┌────────
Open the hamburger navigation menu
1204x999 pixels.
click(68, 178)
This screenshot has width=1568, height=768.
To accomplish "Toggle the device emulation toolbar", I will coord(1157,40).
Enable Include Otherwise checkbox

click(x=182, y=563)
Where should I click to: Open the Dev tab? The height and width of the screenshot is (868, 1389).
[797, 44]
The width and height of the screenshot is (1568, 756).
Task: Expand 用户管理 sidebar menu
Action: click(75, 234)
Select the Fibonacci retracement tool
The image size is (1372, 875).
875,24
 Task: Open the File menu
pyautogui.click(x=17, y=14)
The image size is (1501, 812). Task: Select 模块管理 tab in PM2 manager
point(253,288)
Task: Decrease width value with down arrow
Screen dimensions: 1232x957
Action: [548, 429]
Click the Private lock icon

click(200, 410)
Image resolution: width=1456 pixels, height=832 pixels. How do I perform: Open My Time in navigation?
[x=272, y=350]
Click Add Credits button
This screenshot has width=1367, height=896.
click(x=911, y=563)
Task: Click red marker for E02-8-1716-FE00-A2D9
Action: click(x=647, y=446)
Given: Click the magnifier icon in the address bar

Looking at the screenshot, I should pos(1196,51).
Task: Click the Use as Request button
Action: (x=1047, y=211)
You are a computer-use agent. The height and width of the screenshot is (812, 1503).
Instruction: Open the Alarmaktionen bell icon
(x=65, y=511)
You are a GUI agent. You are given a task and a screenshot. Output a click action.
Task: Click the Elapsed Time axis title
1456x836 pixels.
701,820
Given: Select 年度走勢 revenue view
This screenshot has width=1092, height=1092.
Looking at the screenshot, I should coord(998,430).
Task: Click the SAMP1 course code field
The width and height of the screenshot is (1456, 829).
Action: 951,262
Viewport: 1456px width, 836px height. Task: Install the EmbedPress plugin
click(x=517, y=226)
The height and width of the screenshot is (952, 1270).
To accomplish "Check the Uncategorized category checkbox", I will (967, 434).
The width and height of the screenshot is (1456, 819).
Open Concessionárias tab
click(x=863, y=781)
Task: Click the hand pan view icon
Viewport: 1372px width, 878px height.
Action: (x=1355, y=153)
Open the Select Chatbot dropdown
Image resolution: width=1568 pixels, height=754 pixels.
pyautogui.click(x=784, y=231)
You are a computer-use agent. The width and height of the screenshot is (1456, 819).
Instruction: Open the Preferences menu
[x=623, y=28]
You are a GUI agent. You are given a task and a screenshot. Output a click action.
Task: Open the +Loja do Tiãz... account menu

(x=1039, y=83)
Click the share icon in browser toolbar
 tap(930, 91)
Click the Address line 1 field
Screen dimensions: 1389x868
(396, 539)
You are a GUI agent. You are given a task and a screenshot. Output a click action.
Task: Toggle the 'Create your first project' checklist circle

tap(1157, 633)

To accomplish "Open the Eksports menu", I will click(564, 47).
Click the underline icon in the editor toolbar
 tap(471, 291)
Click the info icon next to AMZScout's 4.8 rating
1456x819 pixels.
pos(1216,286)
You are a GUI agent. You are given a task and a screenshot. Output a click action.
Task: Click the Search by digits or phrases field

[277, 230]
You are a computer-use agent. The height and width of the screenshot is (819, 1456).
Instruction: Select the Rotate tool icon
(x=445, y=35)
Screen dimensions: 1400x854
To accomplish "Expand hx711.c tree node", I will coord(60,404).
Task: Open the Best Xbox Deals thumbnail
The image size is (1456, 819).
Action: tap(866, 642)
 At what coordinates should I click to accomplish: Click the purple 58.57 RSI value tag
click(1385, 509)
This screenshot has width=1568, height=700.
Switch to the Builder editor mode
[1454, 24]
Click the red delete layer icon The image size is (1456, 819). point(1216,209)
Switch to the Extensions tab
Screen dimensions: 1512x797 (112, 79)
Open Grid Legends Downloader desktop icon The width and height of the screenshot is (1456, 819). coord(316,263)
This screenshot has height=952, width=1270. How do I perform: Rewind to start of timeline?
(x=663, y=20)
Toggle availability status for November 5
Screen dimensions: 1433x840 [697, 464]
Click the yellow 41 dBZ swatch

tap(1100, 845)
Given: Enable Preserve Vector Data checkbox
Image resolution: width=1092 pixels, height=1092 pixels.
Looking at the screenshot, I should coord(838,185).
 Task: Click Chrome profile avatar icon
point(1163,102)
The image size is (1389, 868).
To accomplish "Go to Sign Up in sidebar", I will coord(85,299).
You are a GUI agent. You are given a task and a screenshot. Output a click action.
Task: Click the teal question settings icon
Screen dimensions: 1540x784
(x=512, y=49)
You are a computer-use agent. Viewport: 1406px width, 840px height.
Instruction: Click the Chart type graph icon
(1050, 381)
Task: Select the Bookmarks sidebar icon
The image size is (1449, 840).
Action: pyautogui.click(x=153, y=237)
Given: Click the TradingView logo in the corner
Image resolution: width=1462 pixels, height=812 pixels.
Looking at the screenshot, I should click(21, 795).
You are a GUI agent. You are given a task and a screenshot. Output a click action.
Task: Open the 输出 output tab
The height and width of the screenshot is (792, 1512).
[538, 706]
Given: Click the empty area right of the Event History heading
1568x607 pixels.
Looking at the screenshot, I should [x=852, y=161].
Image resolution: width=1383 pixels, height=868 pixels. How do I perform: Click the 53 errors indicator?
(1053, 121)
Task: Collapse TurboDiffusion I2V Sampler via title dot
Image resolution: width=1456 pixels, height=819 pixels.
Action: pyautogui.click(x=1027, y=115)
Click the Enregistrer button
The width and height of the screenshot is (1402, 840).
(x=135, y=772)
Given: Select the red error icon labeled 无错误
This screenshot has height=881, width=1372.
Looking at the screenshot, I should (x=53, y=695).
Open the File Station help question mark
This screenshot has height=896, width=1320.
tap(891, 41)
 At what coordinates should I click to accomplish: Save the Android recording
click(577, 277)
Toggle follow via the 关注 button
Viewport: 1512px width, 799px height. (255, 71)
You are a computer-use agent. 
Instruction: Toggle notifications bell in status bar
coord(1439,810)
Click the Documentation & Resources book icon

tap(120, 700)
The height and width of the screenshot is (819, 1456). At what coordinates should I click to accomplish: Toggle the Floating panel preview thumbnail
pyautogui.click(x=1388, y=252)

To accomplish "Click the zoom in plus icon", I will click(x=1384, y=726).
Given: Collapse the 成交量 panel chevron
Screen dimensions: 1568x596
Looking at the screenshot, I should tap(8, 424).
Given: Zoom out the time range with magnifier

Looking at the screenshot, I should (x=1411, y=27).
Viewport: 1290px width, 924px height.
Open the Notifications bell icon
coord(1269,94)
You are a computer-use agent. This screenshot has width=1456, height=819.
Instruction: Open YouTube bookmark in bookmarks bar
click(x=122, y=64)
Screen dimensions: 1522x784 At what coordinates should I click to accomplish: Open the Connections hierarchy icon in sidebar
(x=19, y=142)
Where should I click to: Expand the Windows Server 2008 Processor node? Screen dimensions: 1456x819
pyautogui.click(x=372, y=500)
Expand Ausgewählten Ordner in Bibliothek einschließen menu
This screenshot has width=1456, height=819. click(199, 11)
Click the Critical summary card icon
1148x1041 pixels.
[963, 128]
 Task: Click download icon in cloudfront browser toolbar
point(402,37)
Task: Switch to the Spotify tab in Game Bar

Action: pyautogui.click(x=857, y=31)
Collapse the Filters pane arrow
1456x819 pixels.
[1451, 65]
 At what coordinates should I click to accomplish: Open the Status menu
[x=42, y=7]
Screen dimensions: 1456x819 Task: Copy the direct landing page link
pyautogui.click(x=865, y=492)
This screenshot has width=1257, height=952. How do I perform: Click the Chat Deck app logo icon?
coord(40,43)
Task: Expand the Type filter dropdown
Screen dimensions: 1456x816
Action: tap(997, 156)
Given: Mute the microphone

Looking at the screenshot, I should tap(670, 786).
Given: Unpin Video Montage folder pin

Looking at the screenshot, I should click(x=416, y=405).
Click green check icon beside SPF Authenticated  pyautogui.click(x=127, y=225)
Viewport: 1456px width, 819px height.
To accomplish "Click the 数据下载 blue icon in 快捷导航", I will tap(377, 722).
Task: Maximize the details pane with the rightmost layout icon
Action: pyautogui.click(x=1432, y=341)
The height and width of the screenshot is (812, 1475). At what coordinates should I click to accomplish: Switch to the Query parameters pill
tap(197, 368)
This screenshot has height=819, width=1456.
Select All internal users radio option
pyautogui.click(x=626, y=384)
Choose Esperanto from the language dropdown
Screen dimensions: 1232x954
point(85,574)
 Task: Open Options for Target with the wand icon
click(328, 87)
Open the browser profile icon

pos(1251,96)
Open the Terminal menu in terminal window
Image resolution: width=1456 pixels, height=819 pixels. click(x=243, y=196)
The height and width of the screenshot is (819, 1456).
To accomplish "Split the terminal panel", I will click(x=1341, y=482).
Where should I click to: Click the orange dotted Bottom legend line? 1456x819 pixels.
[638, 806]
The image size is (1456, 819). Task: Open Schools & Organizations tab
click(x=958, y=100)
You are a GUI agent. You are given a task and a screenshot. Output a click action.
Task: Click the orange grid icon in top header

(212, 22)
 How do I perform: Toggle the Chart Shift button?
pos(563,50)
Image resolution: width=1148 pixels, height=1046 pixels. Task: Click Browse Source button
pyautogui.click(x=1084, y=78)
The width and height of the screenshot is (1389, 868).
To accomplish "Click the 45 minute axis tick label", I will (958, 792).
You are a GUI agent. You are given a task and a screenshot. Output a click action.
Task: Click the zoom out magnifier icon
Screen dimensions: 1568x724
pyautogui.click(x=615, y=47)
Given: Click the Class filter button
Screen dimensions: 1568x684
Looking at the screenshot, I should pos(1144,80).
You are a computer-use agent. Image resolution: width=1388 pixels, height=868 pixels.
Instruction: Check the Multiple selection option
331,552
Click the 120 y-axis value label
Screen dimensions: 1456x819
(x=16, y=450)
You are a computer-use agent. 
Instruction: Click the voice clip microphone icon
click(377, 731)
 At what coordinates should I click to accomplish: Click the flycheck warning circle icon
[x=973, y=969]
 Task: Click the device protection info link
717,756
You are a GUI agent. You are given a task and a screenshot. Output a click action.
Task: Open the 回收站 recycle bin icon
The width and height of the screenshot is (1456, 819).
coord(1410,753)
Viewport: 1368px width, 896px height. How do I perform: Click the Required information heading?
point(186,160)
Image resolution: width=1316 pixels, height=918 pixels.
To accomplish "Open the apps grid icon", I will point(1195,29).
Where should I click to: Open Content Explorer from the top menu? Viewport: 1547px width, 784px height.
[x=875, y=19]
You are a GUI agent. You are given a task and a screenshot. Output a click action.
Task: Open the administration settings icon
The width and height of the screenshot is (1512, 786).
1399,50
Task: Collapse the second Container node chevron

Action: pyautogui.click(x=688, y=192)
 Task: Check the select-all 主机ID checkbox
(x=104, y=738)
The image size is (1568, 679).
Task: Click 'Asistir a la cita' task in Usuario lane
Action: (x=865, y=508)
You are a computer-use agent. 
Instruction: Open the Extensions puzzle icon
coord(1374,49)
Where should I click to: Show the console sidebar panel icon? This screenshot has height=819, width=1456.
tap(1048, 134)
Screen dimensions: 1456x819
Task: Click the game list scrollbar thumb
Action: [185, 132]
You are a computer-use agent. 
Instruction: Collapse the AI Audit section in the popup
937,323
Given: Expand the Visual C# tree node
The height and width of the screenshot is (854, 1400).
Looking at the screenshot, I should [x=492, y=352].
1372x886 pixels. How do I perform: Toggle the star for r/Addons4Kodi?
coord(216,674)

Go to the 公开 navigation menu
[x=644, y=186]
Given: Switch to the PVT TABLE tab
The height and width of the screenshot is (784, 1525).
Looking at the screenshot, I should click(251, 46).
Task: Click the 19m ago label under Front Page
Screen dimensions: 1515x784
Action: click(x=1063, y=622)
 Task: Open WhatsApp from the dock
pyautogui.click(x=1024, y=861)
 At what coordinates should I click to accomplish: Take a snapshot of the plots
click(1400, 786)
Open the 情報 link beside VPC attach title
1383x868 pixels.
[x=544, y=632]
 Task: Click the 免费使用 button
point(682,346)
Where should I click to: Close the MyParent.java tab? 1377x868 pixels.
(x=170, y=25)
└────────
▶ _Task objective_: An exact, complete copy of the lines above from the one with "1204x999 pixels." through the one with "Task: Click the hand pan view icon" is the whole answer.

▶ _Final answer_:
1204x999 pixels.
click(68, 178)
This screenshot has width=1568, height=768.
To accomplish "Toggle the device emulation toolbar", I will coord(1157,40).
Enable Include Otherwise checkbox

click(x=182, y=563)
Where should I click to: Open the Dev tab? The height and width of the screenshot is (868, 1389).
[797, 44]
The width and height of the screenshot is (1568, 756).
Task: Expand 用户管理 sidebar menu
Action: click(75, 234)
Select the Fibonacci retracement tool
The image size is (1372, 875).
875,24
 Task: Open the File menu
pyautogui.click(x=17, y=14)
The image size is (1501, 812). Task: Select 模块管理 tab in PM2 manager
point(253,288)
Task: Decrease width value with down arrow
Screen dimensions: 1232x957
Action: [548, 429]
Click the Private lock icon

click(200, 410)
Image resolution: width=1456 pixels, height=832 pixels. How do I perform: Open My Time in navigation?
[x=272, y=350]
Click Add Credits button
This screenshot has width=1367, height=896.
click(x=911, y=563)
Task: Click red marker for E02-8-1716-FE00-A2D9
Action: click(x=647, y=446)
Given: Click the magnifier icon in the address bar

Looking at the screenshot, I should pos(1196,51).
Task: Click the Use as Request button
Action: (x=1047, y=211)
You are a computer-use agent. The height and width of the screenshot is (812, 1503).
Instruction: Open the Alarmaktionen bell icon
(x=65, y=511)
You are a GUI agent. You are given a task and a screenshot. Output a click action.
Task: Click the Elapsed Time axis title
1456x836 pixels.
701,820
Given: Select 年度走勢 revenue view
This screenshot has width=1092, height=1092.
Looking at the screenshot, I should coord(998,430).
Task: Click the SAMP1 course code field
The width and height of the screenshot is (1456, 829).
Action: 951,262
Viewport: 1456px width, 836px height. Task: Install the EmbedPress plugin
click(x=517, y=226)
The height and width of the screenshot is (952, 1270).
To accomplish "Check the Uncategorized category checkbox", I will (967, 434).
The width and height of the screenshot is (1456, 819).
Open Concessionárias tab
click(x=863, y=781)
Task: Click the hand pan view icon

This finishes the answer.